De façon utopique, on pourrait imaginer un plafonnement des salaires, mais il faudrait que ce soit sur des montants nets d'impôt. Ce serait difficilement compatible avec le droit européen, même si la position de l'Europe a considérablement évolué: la Commission n'accepte pas encore un retour en arrière sur les quotas de nationalité, pour des raisons politiques, mais elle a pris la mesure de la spécificité du sport en acceptant le principe des droits centralisés, comme au travers de l'accord avec l'UEFA qui est autorisée à centraliser la vente des droits des compétitions européennes à condition qu'elle segmente les lots. Idem en Angleterre. En tout cas, le principe d'une DNCG européenne est très bon, il va dans le sens d'une nouvelle régulation.

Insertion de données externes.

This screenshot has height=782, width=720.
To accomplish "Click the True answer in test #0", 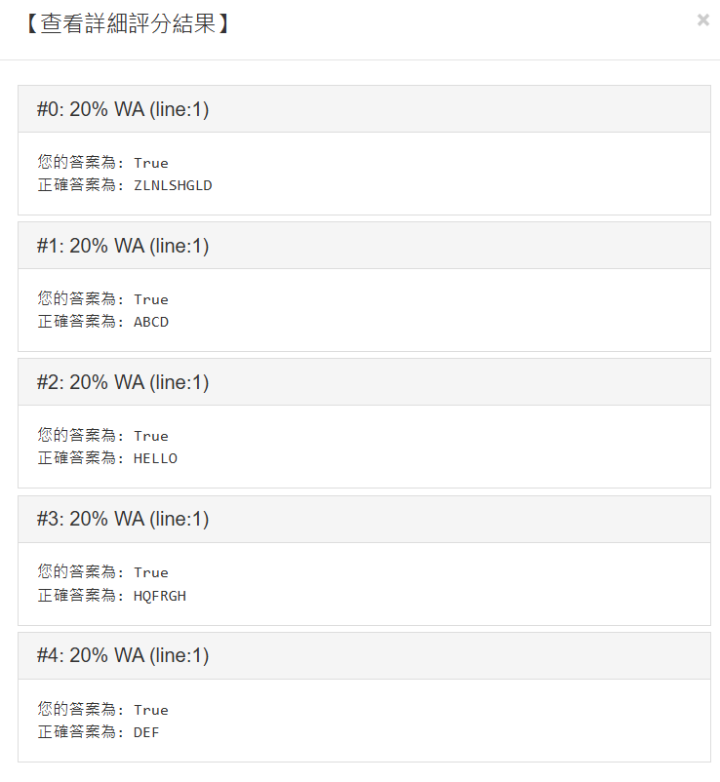I will pyautogui.click(x=151, y=163).
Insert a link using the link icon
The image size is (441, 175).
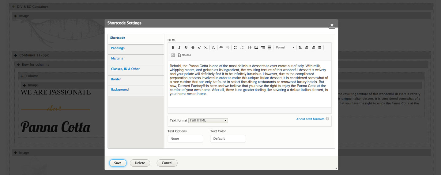(x=221, y=48)
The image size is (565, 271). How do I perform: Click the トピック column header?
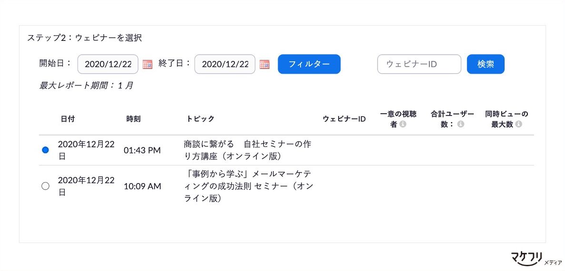[200, 119]

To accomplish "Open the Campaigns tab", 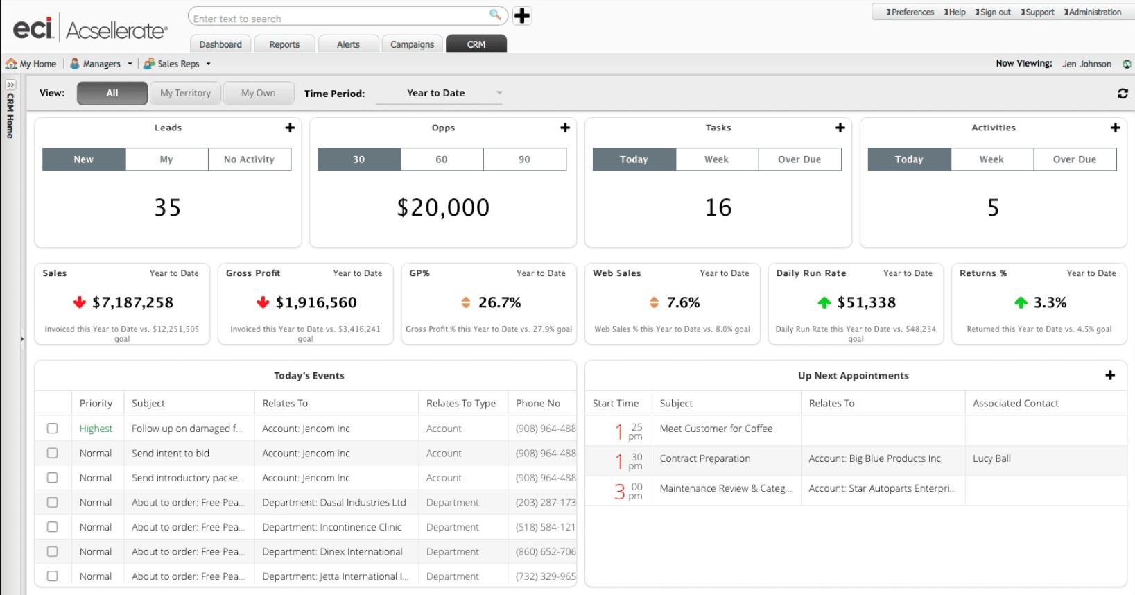I will (x=412, y=44).
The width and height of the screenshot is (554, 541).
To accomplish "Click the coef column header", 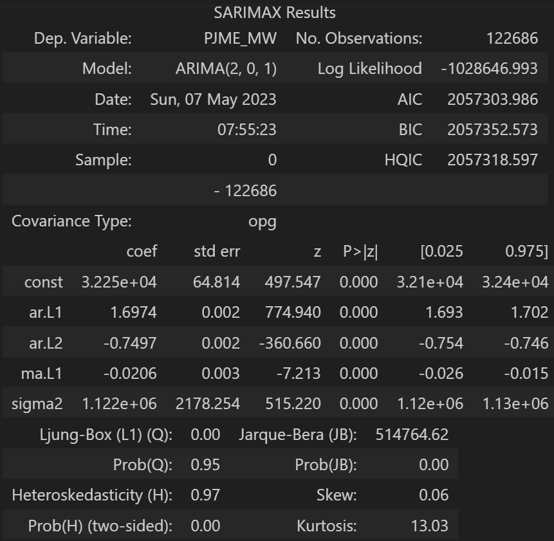I will point(142,252).
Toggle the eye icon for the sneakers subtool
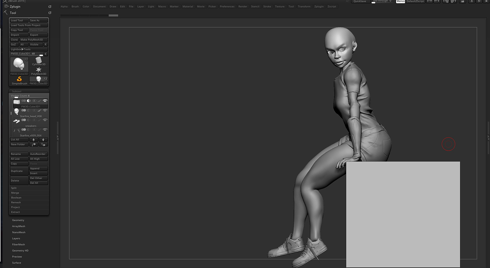490x268 pixels. (45, 120)
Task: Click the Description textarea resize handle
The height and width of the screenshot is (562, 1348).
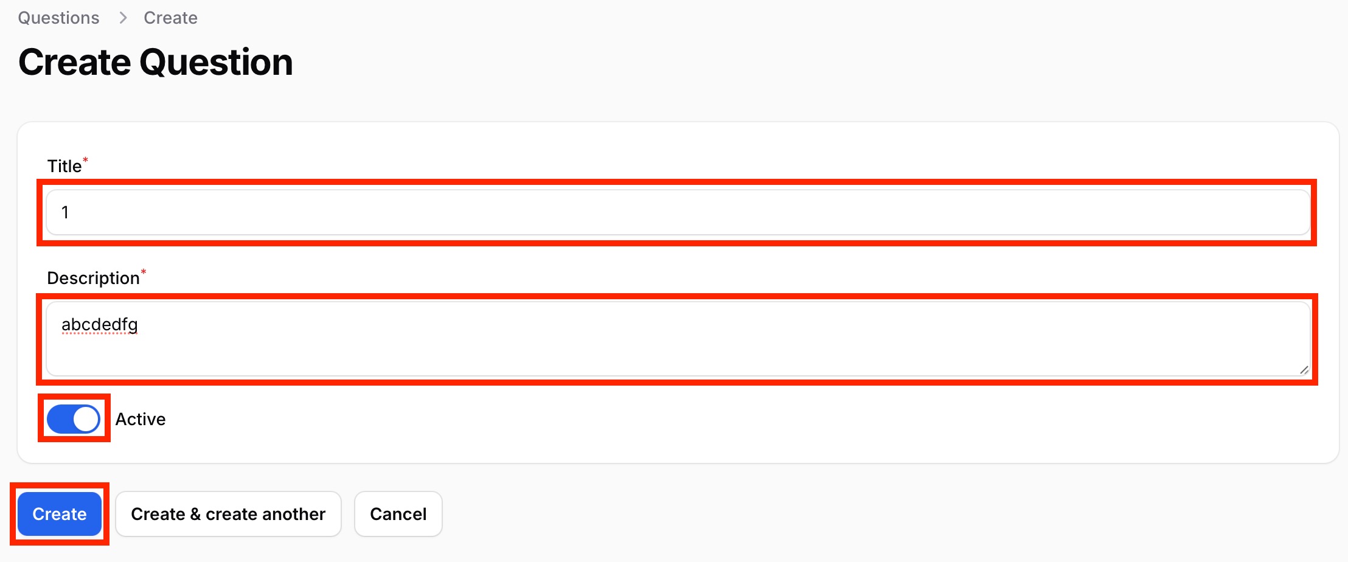Action: click(1304, 370)
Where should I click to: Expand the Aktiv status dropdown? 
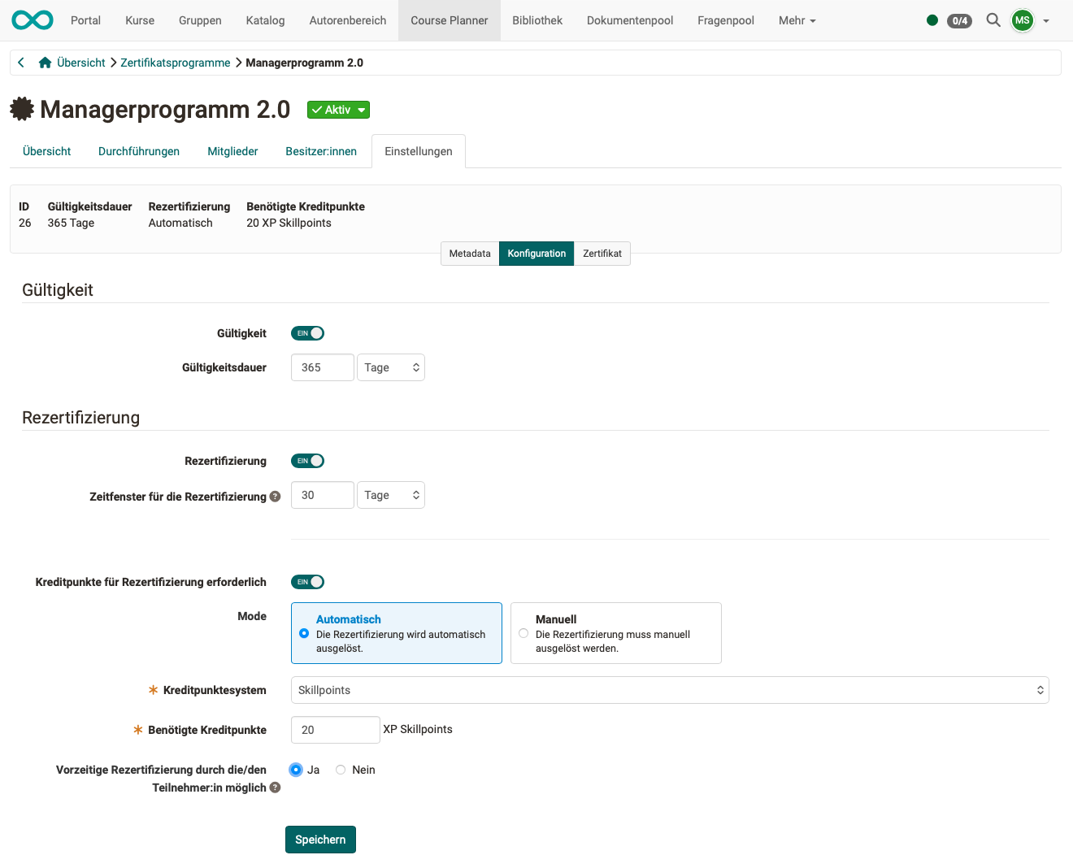pos(360,109)
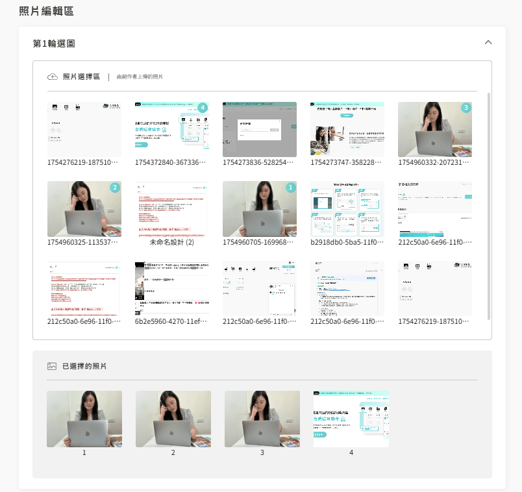Select the 未命名設計 (2) photo thumbnail

(172, 208)
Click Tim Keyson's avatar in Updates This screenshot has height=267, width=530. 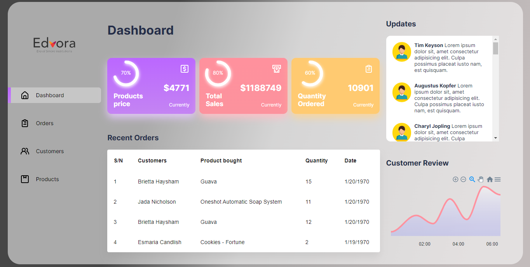402,52
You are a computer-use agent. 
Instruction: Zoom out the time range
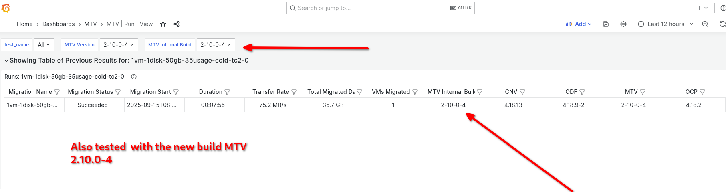(x=705, y=24)
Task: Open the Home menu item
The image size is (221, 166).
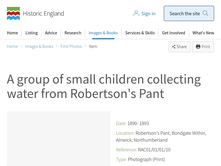Action: [12, 33]
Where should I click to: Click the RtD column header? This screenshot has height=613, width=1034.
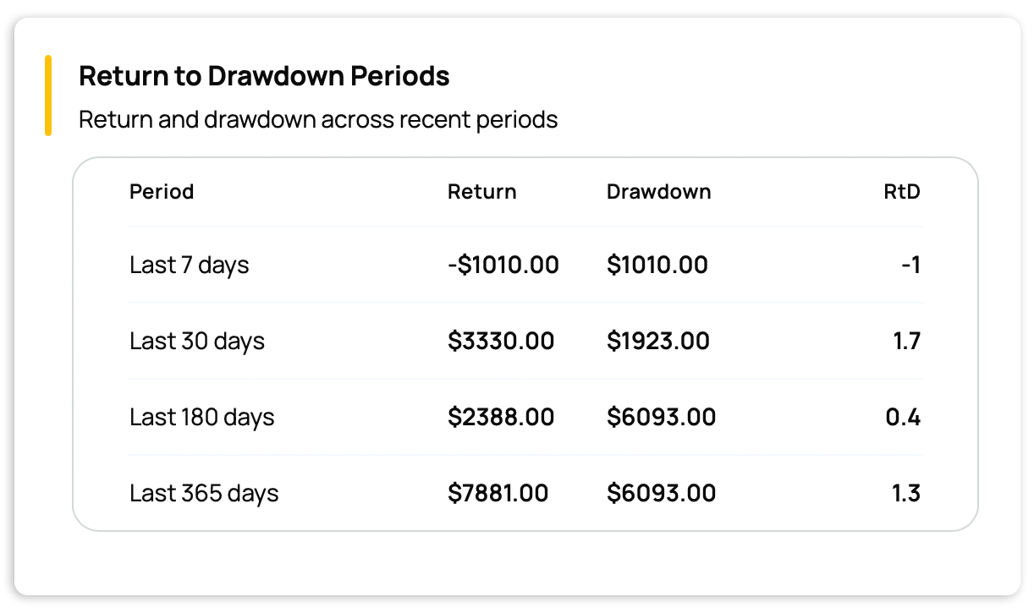(x=902, y=192)
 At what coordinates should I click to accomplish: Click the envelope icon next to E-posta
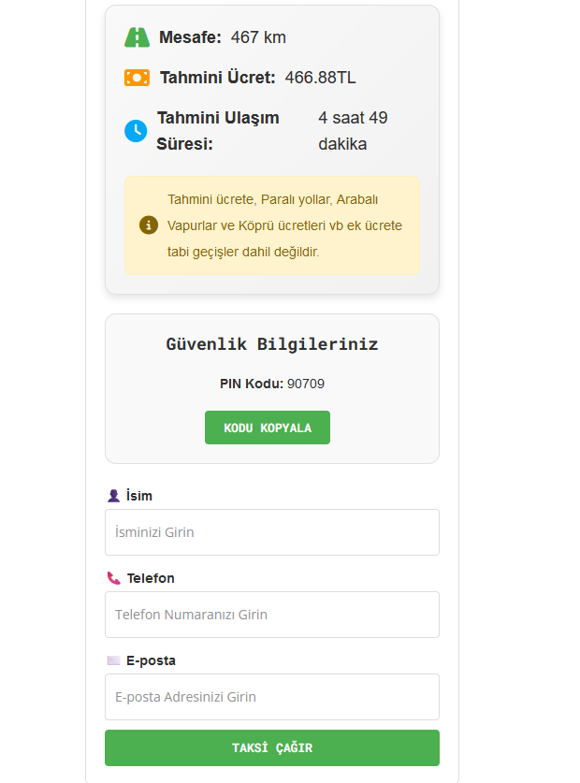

Le cas des Girondins de Bordeaux
Comment estimer la valeur d'un club en difficulté, comme les Girondins de Bordeaux ? Henri Philippe explique que lorsqu’un club est en difficulté, il est primordial d’estimer la valeur de ses actifs car ces derniers sont alors vendus à la découpe, au profit des créanciers. Il faut alors chercher à maximiser les intérêts de l’entreprise. Le club des Girondins de Bordeaux, c’est une très belle marque à acquérir ! La ville de Bordeaux jouit d’un très fort rayonnement à l’international grâce notamment à ses vignobles. Après Paris, c’est sans doute l’une des villes françaises les plus connues à l’international. Par ailleurs, le club des Girondins est une place forte du football français. Avec de très nombreuses stars ayant évolué sous ses couleurs, dont notamment Zinedine Zidane ! Certes, il y a tout un projet à reconstruire mais ce club a un vrai potentiel de développement. La question de la dette que vous soulevez est intéressante. La reprise du club passera forcément par une renégociation de la dette du FC Girondins de Bordeaux. On peut imaginer un rééchelonnement voire un abandon d’une partie des créances. On peut également imaginer une reprise d’une partie de la dette par d’autres acteurs : certains fonds sont spécialisés dans le rachat de high yield bonds. Les financiers sont des pragmatiques : ils préfèrent récupérer une partie de leur mise plutôt que de tout perdre.